Leaving aside how doubly funny it is that a comedian as deliberately vulgar as Neil Hamburger would be criticizing Burger King and Taco Bell for being disgusting, one should admire this joke-approach for, if not speaking truth to power, at least clowning on the bland, corporatist chatter streaming out of official Twitter channels.

But these jokes were more than just jests. They were harbingers for what Twitter would become. This is par in American culture — the youthful rebellion of today is always the commercially packaged pandering of tomorrow — but it’s particularly depressing to watch it happen to Twitter. This place used to be cool, man.

Twitter isn’t fun(ny) anymore. Oh, jokes get told. But they’re spoken in the same parlance, using the same language, that the comedians who once trolled them used. And instead of rejecting this stuff, we ask @Whataburger for a follow, because who doesn’t want more followers? In place of conversations — which do, occasionally, occur — Twitter is becoming a series of monologues it would take weeks of curation to filter out. It should surprise no one that #tbt is a treasured Twitter custom. The past drives tweeting, as some kind of reassurance for how far we’ve come.

Well, if it’s burgers the audience wants, my money goes to Neil.

Instruments like Twitter have cycles. In the beginning, there’s something raw and formless about the tool. It was precisely that formlessness that allowed hack comedians from Southeast Michigan to wield Twitter as we saw fit: by riffing on and ripping off each other.

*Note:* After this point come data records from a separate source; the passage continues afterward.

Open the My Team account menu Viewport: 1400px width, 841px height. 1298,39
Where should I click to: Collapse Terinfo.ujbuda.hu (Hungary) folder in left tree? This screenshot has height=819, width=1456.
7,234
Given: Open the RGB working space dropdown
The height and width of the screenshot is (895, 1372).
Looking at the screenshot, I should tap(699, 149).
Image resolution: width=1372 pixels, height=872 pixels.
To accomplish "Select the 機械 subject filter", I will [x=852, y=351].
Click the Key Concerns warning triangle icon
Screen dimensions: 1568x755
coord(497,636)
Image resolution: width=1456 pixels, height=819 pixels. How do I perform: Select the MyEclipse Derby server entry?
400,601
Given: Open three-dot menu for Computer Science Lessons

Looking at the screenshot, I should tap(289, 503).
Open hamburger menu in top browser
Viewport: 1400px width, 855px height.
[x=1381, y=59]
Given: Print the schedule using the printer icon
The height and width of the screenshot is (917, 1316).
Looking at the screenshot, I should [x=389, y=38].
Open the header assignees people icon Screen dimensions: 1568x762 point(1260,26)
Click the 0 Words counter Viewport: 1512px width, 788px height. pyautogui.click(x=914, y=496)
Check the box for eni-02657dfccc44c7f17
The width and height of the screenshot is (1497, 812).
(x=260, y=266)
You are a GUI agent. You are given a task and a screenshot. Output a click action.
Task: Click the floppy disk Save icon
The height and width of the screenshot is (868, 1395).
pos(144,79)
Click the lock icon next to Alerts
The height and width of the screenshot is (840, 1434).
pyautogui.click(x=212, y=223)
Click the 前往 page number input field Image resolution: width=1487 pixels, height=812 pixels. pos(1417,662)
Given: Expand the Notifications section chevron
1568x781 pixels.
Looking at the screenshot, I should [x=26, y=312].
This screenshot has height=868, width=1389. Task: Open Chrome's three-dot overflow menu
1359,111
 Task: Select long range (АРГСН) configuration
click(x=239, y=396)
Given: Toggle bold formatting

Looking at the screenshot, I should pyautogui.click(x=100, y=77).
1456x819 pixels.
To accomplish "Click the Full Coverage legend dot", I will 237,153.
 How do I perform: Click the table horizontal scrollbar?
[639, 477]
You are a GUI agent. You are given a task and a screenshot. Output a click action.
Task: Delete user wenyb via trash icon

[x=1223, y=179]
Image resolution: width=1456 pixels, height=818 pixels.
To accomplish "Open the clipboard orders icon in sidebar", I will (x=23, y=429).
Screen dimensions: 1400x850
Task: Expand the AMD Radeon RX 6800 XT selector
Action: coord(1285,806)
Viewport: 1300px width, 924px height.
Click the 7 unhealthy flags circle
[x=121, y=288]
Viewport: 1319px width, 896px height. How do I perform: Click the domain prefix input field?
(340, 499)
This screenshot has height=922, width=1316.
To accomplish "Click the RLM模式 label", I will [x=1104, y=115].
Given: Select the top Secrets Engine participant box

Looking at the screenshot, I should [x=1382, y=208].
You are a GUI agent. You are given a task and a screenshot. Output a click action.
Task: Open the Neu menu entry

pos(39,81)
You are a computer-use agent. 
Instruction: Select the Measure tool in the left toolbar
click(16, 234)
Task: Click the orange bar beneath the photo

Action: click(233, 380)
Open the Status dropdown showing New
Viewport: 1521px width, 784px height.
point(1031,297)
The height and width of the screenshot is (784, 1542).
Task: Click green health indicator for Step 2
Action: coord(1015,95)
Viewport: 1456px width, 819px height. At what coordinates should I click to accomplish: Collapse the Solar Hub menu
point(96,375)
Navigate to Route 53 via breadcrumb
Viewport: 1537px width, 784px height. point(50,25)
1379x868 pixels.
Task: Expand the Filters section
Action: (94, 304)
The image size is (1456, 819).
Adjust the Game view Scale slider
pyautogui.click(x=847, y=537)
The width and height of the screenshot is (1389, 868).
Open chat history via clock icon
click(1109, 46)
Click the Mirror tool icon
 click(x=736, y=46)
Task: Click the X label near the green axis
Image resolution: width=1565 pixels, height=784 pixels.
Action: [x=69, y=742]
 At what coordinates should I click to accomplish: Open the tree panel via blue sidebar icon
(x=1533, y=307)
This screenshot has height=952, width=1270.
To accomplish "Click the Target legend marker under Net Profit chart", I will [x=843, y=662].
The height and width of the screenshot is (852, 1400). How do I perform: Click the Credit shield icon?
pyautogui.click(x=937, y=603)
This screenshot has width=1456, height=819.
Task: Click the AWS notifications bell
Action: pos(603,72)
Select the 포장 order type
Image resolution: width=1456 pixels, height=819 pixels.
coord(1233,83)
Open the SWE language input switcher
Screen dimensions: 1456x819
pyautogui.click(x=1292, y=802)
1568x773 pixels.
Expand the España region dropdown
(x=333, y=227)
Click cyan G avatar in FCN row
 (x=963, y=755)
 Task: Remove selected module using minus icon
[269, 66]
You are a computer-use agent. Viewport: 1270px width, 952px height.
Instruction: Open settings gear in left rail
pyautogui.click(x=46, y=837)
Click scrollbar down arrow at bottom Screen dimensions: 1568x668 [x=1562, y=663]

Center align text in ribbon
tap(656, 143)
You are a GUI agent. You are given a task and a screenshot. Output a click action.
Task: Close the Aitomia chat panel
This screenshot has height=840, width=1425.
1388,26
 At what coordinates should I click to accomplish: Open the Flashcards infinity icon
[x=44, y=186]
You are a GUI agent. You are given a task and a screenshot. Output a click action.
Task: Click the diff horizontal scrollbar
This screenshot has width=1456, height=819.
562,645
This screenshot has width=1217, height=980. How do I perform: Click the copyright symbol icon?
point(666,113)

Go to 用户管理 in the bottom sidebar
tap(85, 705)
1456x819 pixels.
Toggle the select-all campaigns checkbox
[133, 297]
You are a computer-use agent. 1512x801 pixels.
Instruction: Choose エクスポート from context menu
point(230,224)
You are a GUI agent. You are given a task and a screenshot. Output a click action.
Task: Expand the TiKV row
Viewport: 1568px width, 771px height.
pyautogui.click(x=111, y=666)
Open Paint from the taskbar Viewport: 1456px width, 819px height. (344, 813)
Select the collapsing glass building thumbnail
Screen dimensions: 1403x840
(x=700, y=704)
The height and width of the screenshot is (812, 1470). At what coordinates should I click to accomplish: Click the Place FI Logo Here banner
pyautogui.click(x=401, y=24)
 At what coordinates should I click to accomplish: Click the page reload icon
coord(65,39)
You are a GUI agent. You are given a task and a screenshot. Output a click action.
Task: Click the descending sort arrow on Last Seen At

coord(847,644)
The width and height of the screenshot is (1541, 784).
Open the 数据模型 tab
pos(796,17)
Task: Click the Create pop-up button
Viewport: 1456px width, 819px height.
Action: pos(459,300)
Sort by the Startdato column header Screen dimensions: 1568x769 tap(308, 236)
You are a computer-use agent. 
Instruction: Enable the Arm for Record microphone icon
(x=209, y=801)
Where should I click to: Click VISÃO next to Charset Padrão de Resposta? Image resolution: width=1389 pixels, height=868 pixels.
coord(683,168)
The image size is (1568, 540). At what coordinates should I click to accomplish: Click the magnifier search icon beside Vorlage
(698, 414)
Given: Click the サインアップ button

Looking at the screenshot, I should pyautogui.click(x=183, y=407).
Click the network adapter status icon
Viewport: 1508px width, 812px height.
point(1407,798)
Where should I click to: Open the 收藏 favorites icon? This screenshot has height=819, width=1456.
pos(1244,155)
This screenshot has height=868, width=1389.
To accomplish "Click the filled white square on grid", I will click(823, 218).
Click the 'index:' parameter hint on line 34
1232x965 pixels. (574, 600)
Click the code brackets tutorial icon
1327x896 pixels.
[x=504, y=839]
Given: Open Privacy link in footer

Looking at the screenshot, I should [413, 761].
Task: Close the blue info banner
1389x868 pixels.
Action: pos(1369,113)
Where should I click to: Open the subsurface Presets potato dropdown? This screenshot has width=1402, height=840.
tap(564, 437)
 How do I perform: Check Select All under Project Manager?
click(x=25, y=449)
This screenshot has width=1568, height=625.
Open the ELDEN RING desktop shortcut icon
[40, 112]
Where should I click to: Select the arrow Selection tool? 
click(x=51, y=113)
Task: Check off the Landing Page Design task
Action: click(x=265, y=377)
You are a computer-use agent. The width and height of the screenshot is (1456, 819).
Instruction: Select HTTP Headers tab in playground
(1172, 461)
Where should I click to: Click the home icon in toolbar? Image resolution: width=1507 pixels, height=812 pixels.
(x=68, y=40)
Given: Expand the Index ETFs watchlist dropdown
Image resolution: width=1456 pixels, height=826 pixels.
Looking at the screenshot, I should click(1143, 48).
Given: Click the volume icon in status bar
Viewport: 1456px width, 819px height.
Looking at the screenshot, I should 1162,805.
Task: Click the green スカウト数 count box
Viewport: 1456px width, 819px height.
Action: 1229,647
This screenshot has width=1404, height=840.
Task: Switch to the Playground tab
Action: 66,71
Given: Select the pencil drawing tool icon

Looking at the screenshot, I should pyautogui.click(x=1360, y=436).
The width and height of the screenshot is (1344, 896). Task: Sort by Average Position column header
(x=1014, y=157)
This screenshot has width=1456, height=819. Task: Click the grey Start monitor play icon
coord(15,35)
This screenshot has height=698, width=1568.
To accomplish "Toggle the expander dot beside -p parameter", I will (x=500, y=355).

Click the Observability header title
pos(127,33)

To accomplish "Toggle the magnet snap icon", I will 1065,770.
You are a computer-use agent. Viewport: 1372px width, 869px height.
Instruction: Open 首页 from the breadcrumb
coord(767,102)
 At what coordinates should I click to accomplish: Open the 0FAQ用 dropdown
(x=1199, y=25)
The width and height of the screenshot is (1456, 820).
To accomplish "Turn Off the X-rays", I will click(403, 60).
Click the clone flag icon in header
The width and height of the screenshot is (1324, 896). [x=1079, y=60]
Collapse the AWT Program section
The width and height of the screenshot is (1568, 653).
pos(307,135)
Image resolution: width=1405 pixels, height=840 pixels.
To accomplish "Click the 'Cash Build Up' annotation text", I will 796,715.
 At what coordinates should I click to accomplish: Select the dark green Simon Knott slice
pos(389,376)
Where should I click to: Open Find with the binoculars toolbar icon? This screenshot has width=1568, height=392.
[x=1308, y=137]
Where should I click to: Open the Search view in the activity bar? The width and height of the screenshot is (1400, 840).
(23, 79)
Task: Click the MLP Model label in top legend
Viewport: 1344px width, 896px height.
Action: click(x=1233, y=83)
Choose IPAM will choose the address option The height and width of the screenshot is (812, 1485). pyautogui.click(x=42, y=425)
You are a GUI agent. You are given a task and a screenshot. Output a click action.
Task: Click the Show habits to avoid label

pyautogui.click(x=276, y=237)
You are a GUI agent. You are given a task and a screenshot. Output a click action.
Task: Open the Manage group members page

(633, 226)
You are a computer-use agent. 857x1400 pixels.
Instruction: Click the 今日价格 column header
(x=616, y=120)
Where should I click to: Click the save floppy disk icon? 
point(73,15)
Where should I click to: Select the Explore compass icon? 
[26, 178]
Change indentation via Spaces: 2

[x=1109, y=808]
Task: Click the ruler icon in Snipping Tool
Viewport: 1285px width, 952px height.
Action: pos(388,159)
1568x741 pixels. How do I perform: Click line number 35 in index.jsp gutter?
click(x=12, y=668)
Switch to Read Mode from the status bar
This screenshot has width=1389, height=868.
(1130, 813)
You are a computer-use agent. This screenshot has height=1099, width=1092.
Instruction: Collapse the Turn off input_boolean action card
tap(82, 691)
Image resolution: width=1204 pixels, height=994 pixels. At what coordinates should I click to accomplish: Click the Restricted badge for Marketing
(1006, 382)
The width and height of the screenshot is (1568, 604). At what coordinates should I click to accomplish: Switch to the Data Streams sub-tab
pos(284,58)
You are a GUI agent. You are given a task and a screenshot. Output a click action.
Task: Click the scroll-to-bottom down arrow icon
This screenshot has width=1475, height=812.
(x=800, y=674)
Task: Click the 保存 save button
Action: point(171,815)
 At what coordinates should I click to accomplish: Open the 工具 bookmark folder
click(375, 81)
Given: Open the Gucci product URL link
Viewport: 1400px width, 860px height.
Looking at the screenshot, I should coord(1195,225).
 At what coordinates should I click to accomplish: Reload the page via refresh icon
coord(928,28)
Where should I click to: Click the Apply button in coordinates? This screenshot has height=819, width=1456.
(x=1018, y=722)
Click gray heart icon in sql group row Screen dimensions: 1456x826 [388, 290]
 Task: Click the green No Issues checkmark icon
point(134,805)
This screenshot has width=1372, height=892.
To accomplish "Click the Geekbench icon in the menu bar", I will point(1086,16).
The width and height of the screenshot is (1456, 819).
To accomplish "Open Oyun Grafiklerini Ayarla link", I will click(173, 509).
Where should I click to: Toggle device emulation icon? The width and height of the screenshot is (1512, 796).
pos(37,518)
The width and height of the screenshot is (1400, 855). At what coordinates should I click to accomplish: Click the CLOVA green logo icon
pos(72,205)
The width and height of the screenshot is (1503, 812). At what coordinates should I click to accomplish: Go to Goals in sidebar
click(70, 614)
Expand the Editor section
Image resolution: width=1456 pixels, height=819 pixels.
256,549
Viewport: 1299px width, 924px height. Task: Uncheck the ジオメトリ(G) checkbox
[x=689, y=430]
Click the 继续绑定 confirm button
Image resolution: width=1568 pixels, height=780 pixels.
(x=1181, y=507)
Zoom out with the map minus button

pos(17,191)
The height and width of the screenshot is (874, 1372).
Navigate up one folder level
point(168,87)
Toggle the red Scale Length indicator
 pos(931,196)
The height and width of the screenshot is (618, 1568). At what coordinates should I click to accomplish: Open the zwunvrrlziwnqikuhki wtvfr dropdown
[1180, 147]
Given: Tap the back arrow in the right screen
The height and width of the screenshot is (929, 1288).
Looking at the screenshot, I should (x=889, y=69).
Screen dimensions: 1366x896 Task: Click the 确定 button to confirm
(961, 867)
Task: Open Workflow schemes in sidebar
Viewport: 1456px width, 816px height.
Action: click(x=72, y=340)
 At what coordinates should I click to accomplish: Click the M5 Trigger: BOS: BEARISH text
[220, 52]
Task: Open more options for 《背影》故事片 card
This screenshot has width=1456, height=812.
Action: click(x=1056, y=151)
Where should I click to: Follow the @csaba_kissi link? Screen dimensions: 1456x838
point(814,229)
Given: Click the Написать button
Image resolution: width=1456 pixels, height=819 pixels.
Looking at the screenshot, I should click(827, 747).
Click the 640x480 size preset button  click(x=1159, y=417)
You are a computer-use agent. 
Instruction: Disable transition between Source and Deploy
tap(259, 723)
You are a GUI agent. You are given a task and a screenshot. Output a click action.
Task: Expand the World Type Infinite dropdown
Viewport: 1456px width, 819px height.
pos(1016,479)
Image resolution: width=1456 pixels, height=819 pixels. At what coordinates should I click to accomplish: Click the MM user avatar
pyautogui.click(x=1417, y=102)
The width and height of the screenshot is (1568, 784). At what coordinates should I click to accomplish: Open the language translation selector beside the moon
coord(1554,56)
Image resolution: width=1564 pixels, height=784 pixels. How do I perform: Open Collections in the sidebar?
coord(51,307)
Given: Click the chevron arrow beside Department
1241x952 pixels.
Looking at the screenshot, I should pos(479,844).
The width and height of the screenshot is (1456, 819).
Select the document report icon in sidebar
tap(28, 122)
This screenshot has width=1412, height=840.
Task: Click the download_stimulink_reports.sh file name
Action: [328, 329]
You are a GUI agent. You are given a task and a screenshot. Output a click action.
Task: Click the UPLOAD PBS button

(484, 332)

We’re in a mature stage now, the time of throwbacks. On Twitter, every night is open mic night, every moment is open mic moment, but instead of taking to the stage to speak truth, the loudest voices talk about products. Marketing teams drive the discussion. Content displaces discontent. Brands talking to brands, and the audience, on the other side of the squeaky-clean glass, taking the show in.

Who made that glass so squeaky-clean? I blame Clorox.